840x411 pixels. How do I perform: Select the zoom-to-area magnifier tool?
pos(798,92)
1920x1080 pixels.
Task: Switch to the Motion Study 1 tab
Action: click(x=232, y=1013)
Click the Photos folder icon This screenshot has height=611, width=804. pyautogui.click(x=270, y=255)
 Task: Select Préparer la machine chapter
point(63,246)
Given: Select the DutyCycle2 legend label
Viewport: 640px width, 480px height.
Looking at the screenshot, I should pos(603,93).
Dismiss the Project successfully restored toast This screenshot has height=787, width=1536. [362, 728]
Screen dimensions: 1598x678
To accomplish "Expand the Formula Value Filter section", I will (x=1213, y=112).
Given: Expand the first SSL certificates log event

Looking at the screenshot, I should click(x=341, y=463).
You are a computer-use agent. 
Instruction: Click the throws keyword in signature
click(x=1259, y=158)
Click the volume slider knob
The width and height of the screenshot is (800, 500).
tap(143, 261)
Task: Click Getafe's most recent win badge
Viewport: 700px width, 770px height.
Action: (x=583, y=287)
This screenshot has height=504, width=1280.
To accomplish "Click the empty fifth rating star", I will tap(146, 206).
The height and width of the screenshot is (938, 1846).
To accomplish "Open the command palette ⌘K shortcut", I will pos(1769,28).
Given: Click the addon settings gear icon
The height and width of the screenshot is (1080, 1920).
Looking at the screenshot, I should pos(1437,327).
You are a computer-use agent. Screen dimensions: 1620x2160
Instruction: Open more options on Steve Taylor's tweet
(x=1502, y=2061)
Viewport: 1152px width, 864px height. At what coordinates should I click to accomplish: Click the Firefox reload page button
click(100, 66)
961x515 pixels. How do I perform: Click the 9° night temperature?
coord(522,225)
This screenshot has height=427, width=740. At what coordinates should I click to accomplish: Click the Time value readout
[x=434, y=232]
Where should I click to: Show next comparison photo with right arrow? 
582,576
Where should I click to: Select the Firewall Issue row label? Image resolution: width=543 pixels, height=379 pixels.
***
EXERCISE BRIEF: Format the rows from the line with "You are a computer-use agent. Screen" to the line with "coord(522,225)" as a numbered list, omitting any blank lines.

RESPONSE FOR THIS EXERCISE:
1. You are a computer-use agent. Screen dimensions: 1620x2160
2. Instruction: Open more options on Steve Taylor's tweet
3. (x=1502, y=2061)
4. Viewport: 1152px width, 864px height. At what coordinates should I click to accomplish: Click the Firefox reload page button
5. click(100, 66)
6. 961x515 pixels. How do I perform: Click the 9° night temperature?
7. coord(522,225)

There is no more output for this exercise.